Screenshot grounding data
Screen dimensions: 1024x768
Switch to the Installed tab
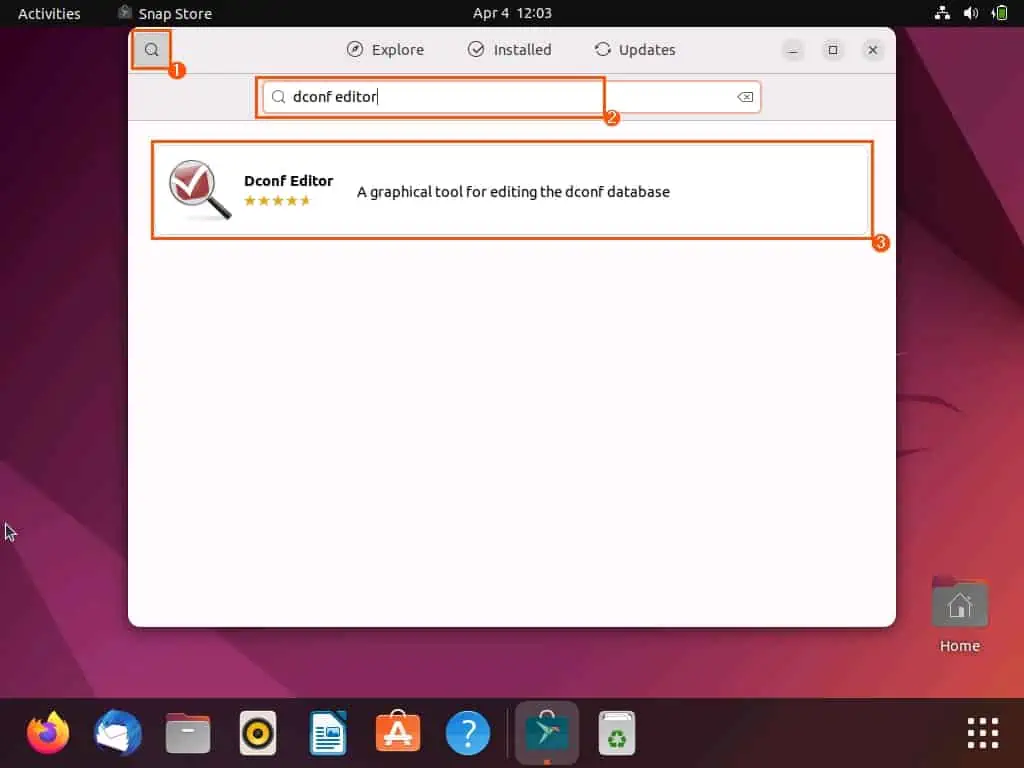pos(510,49)
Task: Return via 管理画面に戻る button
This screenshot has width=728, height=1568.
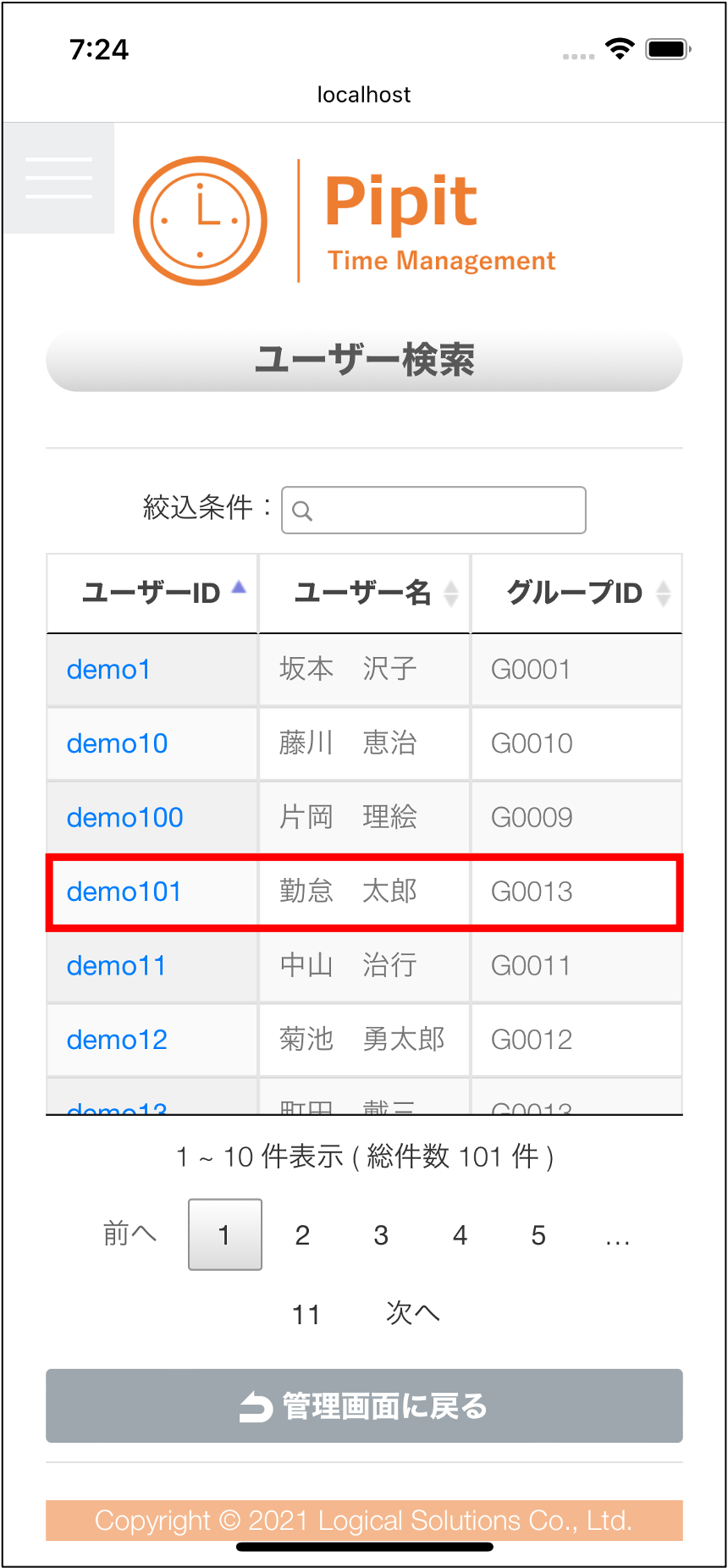Action: 364,1406
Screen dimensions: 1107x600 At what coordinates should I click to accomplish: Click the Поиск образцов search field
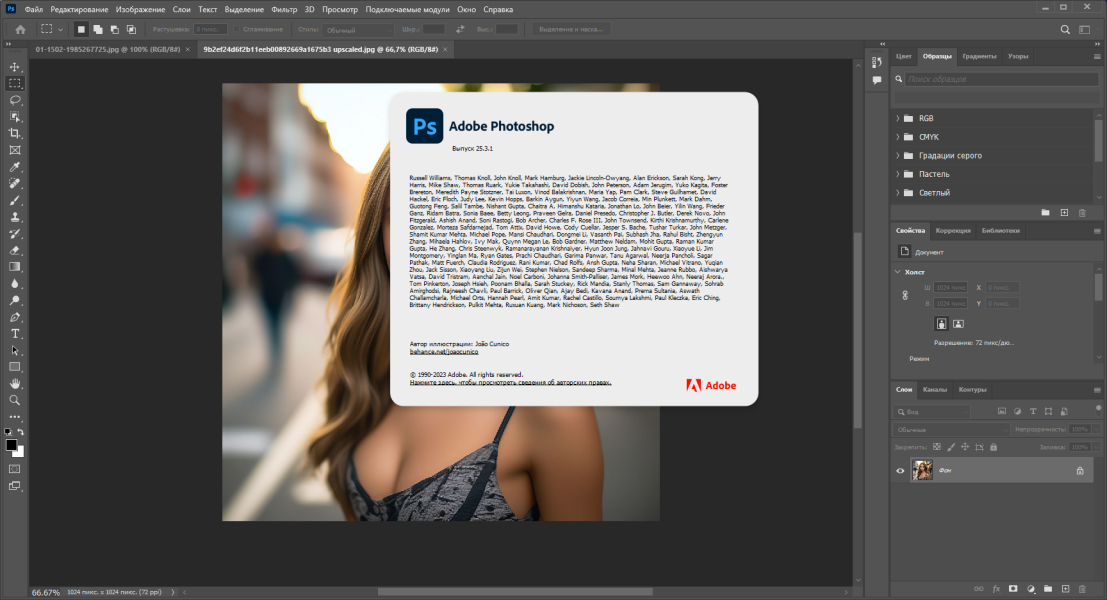click(1001, 79)
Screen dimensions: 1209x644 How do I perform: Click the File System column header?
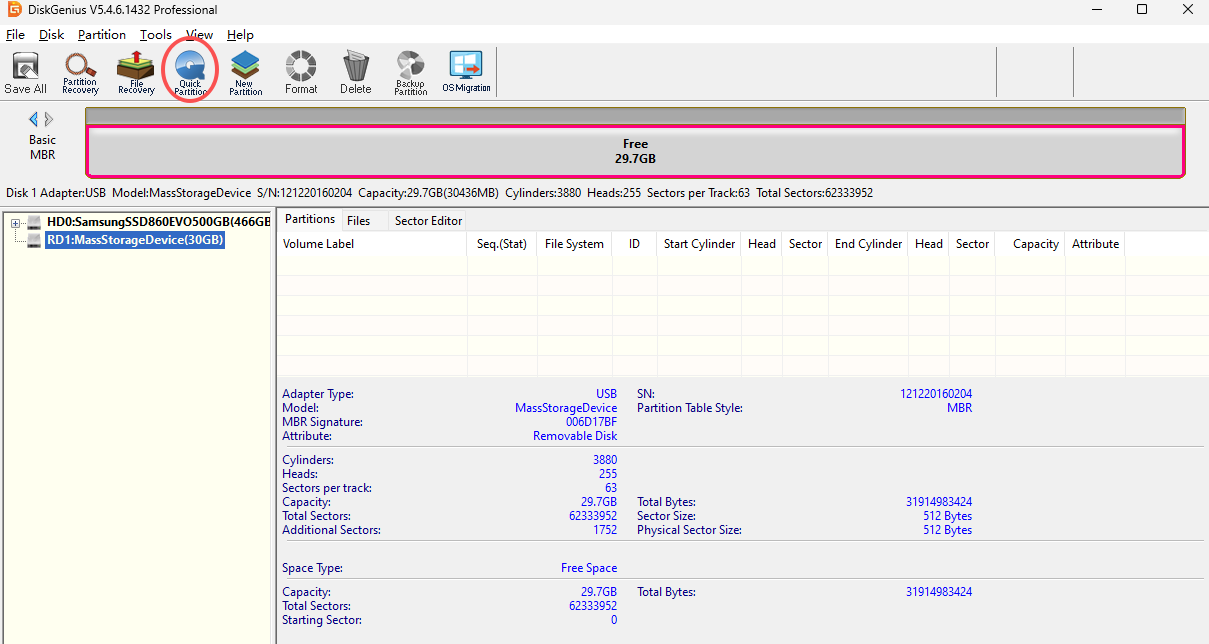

What to do
Go through the records above and write out every line exactly, passing over the pictures.

Answer to this problem
Screen dimensions: 1024x768
Switch to the Installed tab
pos(510,49)
Task: Return via 管理画面に戻る button
This screenshot has width=728, height=1568.
Action: 364,1406
Screen dimensions: 1107x600 At what coordinates should I click to accomplish: Click the Поиск образцов search field
click(1001, 79)
Screen dimensions: 1209x644 How do I perform: Click the File System column header?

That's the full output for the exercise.